**Task details:** In the records below, find the line containing "1204x992 pixels. How" and the line containing "Given: Archive the"; please repeat exactly the lines from one to the other, both included, and nothing more.

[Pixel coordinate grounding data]
--

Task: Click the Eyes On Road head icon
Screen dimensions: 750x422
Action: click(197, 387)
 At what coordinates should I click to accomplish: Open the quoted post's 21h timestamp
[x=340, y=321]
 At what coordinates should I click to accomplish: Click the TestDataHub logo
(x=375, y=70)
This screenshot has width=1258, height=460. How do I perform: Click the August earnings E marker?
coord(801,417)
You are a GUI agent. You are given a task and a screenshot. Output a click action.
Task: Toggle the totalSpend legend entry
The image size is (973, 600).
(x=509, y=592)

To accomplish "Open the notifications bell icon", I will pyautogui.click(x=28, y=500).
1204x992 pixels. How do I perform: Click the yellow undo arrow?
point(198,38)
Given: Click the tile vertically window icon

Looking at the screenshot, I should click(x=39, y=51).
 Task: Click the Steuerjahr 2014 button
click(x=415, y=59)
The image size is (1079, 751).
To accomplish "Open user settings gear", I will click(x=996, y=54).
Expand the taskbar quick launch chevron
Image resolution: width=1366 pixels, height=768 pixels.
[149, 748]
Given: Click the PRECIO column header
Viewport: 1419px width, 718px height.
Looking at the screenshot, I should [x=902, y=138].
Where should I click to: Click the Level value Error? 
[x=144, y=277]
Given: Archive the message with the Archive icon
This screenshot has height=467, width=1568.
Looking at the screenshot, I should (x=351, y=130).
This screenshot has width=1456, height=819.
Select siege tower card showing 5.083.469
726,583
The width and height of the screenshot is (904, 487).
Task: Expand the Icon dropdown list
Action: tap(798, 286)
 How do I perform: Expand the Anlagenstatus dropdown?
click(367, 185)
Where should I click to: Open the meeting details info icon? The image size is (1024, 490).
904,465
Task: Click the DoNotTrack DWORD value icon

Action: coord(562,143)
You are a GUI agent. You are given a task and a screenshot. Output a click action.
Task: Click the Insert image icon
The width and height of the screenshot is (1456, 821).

--

**Answer to the problem:**
1204x992 pixels. How do I perform: Click the yellow undo arrow?
point(198,38)
Given: Click the tile vertically window icon

Looking at the screenshot, I should click(x=39, y=51).
 Task: Click the Steuerjahr 2014 button
click(x=415, y=59)
The image size is (1079, 751).
To accomplish "Open user settings gear", I will click(x=996, y=54).
Expand the taskbar quick launch chevron
Image resolution: width=1366 pixels, height=768 pixels.
[149, 748]
Given: Click the PRECIO column header
Viewport: 1419px width, 718px height.
Looking at the screenshot, I should [x=902, y=138].
Where should I click to: Click the Level value Error? 
[x=144, y=277]
Given: Archive the message with the Archive icon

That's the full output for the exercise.